Here are couple clarifications: Within the branch office, the only redistribution configured is on the CE router, where eBGP  from PE-CE link is redistributed into EIGRP that facing a couple office routers. On these two routers there is no redistribution between EIGRP and iBGP (of the Backup L2 MPLS). What happens is, let's say I have CE LAN facing interface goes down, branch fails over to iBGP, and MPLS as well learns about the branch site prefixes via its cloud and via the Hub (which is good so far). However, when we bring this CE interface back up, the CE sees branch LAN routes from two sources: LAN (EIGRP AD90) and MPLS (AD20 eBGP), so it chooses MPLS and never converge back pointing for the branch prefixes to the local EIGRP routers (instead points back to MPLS)....hope it clarifies the issue.  

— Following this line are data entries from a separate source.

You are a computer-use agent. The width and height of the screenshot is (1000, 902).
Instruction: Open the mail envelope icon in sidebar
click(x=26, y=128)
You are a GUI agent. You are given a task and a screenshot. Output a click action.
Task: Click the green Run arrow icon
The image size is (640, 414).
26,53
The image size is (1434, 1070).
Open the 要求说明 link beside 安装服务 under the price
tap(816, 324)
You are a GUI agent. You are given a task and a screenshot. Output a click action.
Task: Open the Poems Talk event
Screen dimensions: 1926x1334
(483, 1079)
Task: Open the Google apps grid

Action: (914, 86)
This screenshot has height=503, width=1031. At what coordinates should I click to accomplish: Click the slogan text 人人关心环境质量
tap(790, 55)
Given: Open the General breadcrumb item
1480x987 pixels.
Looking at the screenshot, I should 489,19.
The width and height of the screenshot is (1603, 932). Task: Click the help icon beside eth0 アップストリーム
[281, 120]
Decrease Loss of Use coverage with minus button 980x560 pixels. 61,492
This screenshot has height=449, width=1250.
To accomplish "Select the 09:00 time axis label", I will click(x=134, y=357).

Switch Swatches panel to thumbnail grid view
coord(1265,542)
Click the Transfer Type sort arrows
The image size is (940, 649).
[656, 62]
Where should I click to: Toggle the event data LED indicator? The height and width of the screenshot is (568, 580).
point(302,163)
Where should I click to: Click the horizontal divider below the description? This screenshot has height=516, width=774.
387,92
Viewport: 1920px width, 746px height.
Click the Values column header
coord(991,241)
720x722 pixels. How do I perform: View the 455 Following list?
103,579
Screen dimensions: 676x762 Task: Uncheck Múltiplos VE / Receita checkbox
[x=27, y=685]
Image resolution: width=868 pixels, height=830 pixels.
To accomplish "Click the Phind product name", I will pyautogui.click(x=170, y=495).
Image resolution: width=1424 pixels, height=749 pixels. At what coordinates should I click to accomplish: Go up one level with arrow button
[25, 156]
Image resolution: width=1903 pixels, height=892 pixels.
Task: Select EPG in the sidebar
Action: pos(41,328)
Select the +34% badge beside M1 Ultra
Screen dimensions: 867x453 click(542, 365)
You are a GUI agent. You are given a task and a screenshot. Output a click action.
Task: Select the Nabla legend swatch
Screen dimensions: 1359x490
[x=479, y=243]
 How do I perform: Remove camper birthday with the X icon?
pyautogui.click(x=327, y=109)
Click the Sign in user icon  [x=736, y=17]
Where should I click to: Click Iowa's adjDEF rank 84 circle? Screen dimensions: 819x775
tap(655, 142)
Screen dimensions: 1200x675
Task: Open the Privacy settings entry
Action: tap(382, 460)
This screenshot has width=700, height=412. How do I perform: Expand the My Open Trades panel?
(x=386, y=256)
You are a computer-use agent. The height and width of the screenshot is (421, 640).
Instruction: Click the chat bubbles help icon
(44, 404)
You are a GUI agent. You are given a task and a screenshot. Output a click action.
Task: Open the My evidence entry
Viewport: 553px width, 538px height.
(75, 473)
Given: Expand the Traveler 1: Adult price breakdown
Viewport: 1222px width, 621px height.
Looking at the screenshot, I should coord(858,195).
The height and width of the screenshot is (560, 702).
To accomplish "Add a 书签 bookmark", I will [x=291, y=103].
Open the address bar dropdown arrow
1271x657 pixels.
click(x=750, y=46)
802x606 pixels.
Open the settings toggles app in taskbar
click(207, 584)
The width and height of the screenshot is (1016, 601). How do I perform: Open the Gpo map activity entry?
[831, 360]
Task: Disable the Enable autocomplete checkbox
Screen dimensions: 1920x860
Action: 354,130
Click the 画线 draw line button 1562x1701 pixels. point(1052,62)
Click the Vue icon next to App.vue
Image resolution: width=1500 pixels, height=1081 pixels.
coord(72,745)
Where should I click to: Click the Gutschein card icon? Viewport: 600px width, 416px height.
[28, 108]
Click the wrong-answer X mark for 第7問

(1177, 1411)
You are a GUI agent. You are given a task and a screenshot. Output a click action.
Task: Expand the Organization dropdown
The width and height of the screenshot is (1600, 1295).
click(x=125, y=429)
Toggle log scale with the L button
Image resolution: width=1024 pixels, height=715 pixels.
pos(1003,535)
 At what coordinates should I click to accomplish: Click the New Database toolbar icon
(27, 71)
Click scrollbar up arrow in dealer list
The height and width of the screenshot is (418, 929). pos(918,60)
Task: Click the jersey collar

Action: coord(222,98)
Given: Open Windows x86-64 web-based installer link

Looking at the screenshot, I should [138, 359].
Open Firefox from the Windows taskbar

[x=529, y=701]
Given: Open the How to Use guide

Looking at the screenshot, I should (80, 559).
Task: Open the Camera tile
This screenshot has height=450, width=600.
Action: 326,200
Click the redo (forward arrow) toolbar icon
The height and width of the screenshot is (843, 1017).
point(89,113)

Sorry to keep asking questions but are you saying at the hub site you are advertising out the branch subnets to the rest of the L3 MPLS network.

So if the branch CE LAN interface fails it gets routes from the L3 MPLS network for it's own branch subnets and then when the interface comes back up it still sees it's own branch routes via the L3 MPLS network.

Is that what you are saying ?

Jon 

It's fine. Branch subnets are advertised from the branch: both via iBGP (via backup WAN) and via EIGRP (towards MPLS), no redistribution at the branch routers  [only CE does that to inject prefixes into MPLS at the branch]. These prefixes make to the hub and then redistributed from iBGP into EIGRP (that's how MPLS sees them after the branch CE interface goes down).

Yes, your second statement is correct. That's what happens after CE's LAN interface comes back up, CE still chooses MPLS connection to get to the its own LAN prefixes since eBGP just more preferrable than restored LAN EIGRP

So if there is no redistribution at the branch (other than CE) then the branch routers use the backup link if the L3 MPLS link goes down so no routes from EBGP are redistributed into EIGRP ?

I am just wondering why you cannot change the AD of BGP on your CE device to be higher than EIGRP so your CE device chooses the EIGRP routes when the LAN interface comes back up.

Perhaps I am not understanding the full picture.